For each $N\in\mathbb{N}$, $S$ contains an element distinct from each element in $U_N=\{x_1,x_2,\cdots,x_n\}$, so define $U_{N+1}=U_N\cup\{x_{N+1}\}$ where $x_{N+1}$ is an element of $S$ distinct from each element of $U_N$.

Let $$U=\bigcup_{N\in\mathbb{N}}U_N$$

Then $U$ is a countable subset of $S$.

ADDENDUM There is an issue which I glossed over when making this argument.

For each $N$ we know that there is a subset $V$ of $S$ containing $N+1$ elements of $S$. So $V$ contains an element, call it $x_{N+1}$, which is distinct from each element of $U_N=\left\{x_n,x_2,\cdots,x_N\right\}$. Let $U_{N+1}=\left\{x_n,x_2,\cdots,x_N,x_{N+1}\right\}$.

Answer 2

Looking over the comments between John Wayland Bales and fleablood, I thought I would take a stab at this 'iconoclast approach', working in the realm of intuitive set theory.

Definition: A set is $S$ finite if there exist a natural number $n \gt 0$ such that every mapping $f: \{1, 2, \dots, n\} \to S$, the mapping $f$ is not an injection.

For a finite set $S$ we can consider the smallest $n_0$ where there are no injections. We then can say that $S$ has $n_0 - 1$ elements.

Proposition 1: If a finite set $S$ has $m$ elements then $S$ is equinumerous with $\{1,2,\dots,m\}$.
Proof
Let $g$ be an injection of $\{1,2,\dots,m\}$ into $S$. This mapping is necessarily a surjection. Suppose, to get a contradiction, that an element $s_0 \in S$ is not in the range of $g$. Then we can extend $g$ to another injective function by defining $g(m+1) = s_0$, but this is absurd. $\quad \blacksquare$

A set $S$ is infinite if it is not finite. This means that for every $n \gt 0$ there exist an injective mapping from $\{1,2,\dots,n\}$ into $S$.

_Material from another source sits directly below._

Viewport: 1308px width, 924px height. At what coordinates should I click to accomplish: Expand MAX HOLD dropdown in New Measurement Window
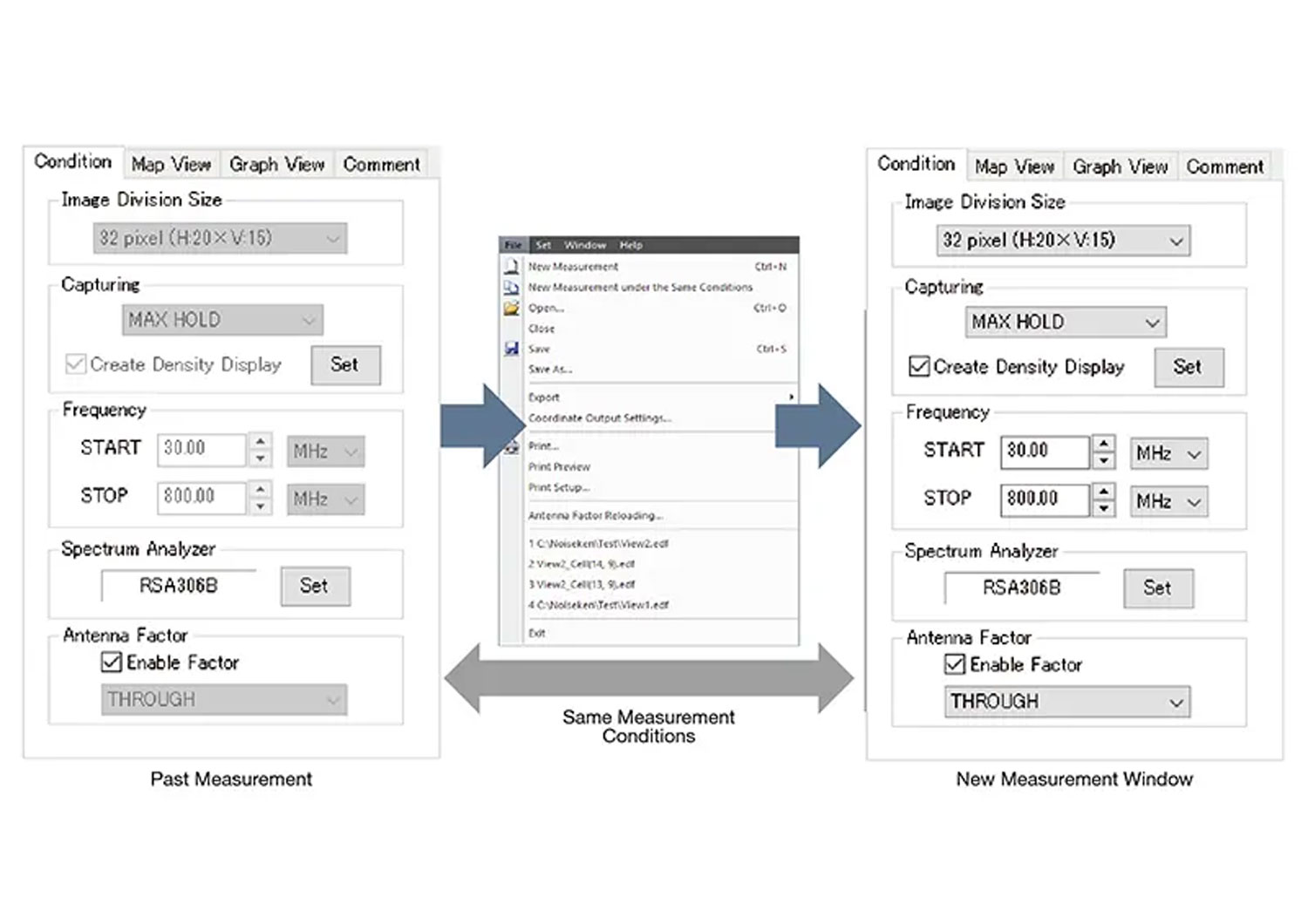point(1065,323)
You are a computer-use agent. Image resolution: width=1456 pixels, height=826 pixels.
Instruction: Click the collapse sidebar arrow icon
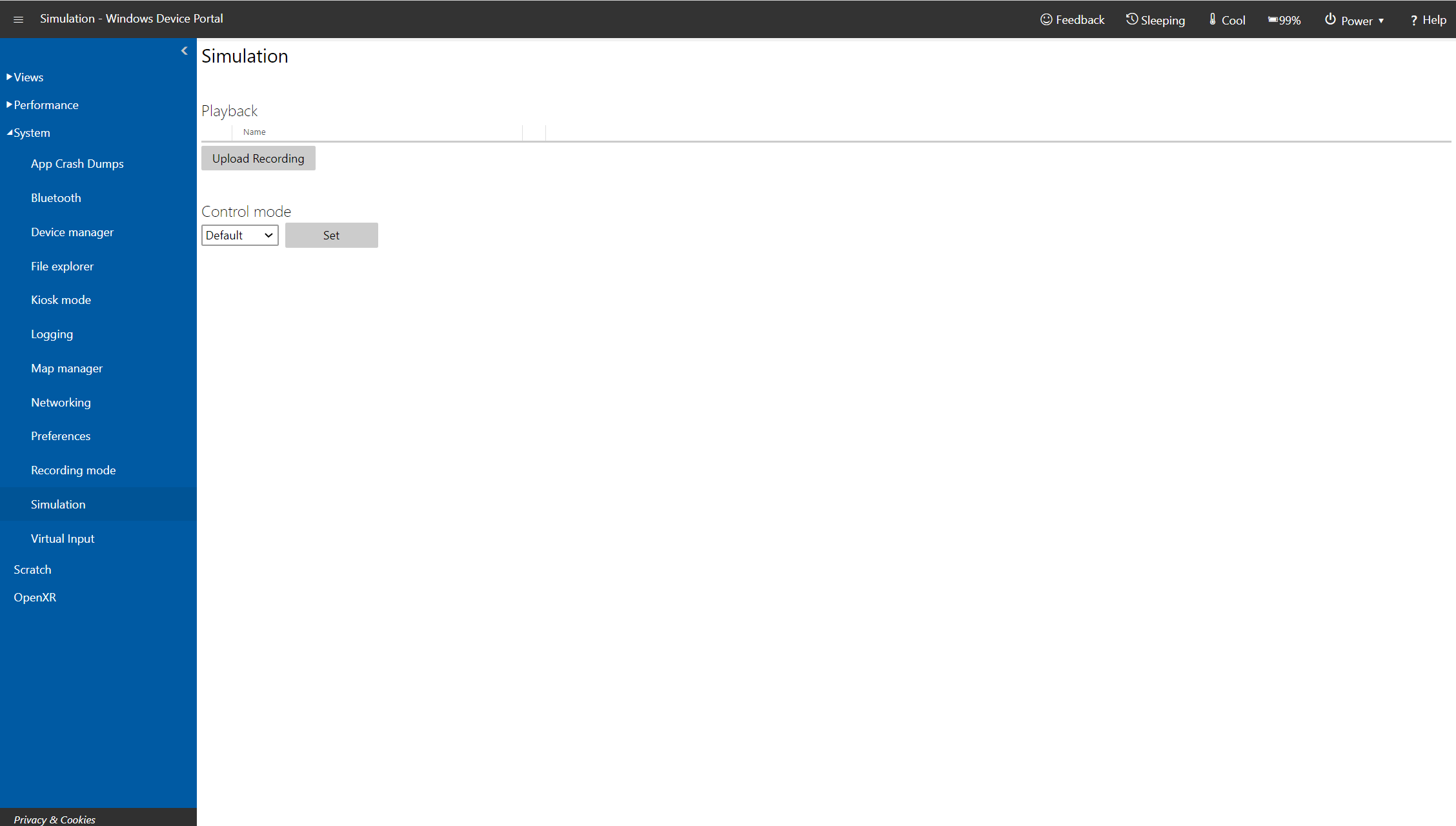185,51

Considering Dan Christensen's answer to the OP's question, we introduce the following axiom:

A set $S$ is infinite if and only there exist a function $f: S \to S$ that is an injection but is not a surjection.

Answer 3

Definition: A set is infinite, if it can't be mapped one-to-one with an n-element set for any natural number n.

Lemma (can be proven using the principle of induction): If a set is infinite, then it has an n-element subset for every natural number n.

Proof:

• Let $X$ be any infinite set.
• By axiom of separation on $\omega \times P(P(X))$, there exists a function $f$ from non-zero natural numbers, where $f(n)$ is the set of all n-element subsets of $X$. (By lemma, $f(n)$ is non-empty for every n.)
• By axiom of countable choice, there exists a sequence of sets $A_1, A_2, \dots$, such that $A_n$ is an n-element subset of $X$.
• Let's define the following sequence of sets: $B_0=A_1$, $B_1=A_2 \setminus A_1$, $B_2=A_4 \setminus A_2 \setminus A_1$, ...; $B_n$ is the set of all elements of $A_{2^n}$, which are not an element of any $A_{2^m}$ where $m<n$ (any of $A_1$, $A_2$, $A_4$, ..., $A_{2^{n-1}}$). Observe that all these sets are finite, disjoint, and non-empty (the set $B_n$ has excluded at most $2^{n}-1$ different elements from $A_{2^n}$).
• By axiom of countable choice, there exists a set containing a single element from each $B_n$. This set is a countably infinite subset of $X$. QED.

Answer 4

Let A be finite and non-empty then it is countable, by definition. If A is infinite then pick $a_1 \in A$. Then $A \setminus \{a_1\}$ is infinite. Pick $a_2 \in A \setminus \{a_1\}$. Then $A \setminus \{ a_1,a_2\}$ is infinite. Then the for each positive integer i, choose $a_i \in A \setminus \{ a_1, \dots ,a_{i-1} \}$. Hence the set S, defined by $a_i \in S$ $\iff$ i is a positive integer, is a countably infinite set hence countable.

In summary, you choose distinct points in the infinite set and form a set that consists of these points. Note that any set that consists of distinct points only is countable as you can index the terms by the positive integers and hence define a trivial bijection from the set to the positive integers.